Many folks have been wondering where the DirectX SDK (the developers package for writing DX applications) update has been. Microsoft had been churning them out like clockwork but – pfffft- nothing for over a year. With the advent of hardware accelerated UI elements (DWM – the Desktop Window Manager) and the optimized software rasterizer (Microsoft’s WARP), it’s pretty obvious that MS has realized that utilizing hardware acceleration (even if it’s a software fallback) of the entire desktop is imperative.

This was posted under “Where is the DirectX SDK?” on the MSDN web site, along with the following quote;

Starting with Windows 8 Consumer Preview, the DirectX SDK is included as part of the Windows SDK.

We originally created the DirectX SDK as a high-performance platform for game development on top of Windows. As DirectX technologies matured, they became relevant to a broader range of applications. Today, ubiquity of Direct3D hardware in computers drives even traditional desktop applications to use graphics hardware acceleration. In parallel, DirectX technologies are more integrated with Windows. DirectX is today a fundamental part of Windows.

Because the Windows SDK is the primary developer SDK for Windows, we now ship DirectX as part of the Windows SDK. You can now use the Windows SDK to build great games for Windows.

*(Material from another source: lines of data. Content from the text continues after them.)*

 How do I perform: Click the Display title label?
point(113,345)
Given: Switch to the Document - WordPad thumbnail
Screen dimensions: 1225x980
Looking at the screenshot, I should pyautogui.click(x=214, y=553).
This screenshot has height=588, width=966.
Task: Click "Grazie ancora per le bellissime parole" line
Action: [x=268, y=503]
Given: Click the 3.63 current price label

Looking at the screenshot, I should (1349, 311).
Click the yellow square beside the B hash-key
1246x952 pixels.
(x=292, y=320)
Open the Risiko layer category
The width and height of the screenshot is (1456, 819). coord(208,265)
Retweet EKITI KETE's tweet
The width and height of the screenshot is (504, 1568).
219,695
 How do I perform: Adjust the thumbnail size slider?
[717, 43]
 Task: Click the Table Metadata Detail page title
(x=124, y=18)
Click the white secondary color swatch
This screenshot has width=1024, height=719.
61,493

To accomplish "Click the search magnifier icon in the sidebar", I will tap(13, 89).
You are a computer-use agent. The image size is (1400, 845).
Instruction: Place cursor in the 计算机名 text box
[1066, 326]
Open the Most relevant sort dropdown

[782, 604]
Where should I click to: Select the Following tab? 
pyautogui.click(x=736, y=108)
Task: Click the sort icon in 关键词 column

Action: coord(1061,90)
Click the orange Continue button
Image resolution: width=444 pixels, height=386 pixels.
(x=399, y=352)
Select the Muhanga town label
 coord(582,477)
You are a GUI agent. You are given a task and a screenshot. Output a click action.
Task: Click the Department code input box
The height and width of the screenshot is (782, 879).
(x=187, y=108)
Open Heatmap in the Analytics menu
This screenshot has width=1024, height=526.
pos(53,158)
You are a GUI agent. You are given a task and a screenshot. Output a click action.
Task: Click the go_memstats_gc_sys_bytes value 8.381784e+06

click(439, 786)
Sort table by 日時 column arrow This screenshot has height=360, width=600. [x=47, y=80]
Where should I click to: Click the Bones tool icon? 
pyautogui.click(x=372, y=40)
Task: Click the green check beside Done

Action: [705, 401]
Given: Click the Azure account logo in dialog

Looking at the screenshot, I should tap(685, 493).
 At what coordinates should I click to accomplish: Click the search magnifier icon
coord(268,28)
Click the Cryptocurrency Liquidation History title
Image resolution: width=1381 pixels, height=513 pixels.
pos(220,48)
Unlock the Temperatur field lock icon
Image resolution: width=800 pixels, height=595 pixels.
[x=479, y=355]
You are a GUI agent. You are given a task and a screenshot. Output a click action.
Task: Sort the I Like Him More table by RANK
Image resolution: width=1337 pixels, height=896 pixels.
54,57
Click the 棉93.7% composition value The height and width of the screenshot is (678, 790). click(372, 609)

So starting with Win8 we’re not going to see a lot of innovation in the graphics API anymore, especially if if only get major updates with a new operation system. Of course there’ll be service packs, but it’s rare for a service pack to modify an API beyond minor tweaks. I suspect that with the folding in of DirectX into the operating system innovation will slow as the graphics system becomes a resource managed by the operating system, rather than just a host for a graphics program.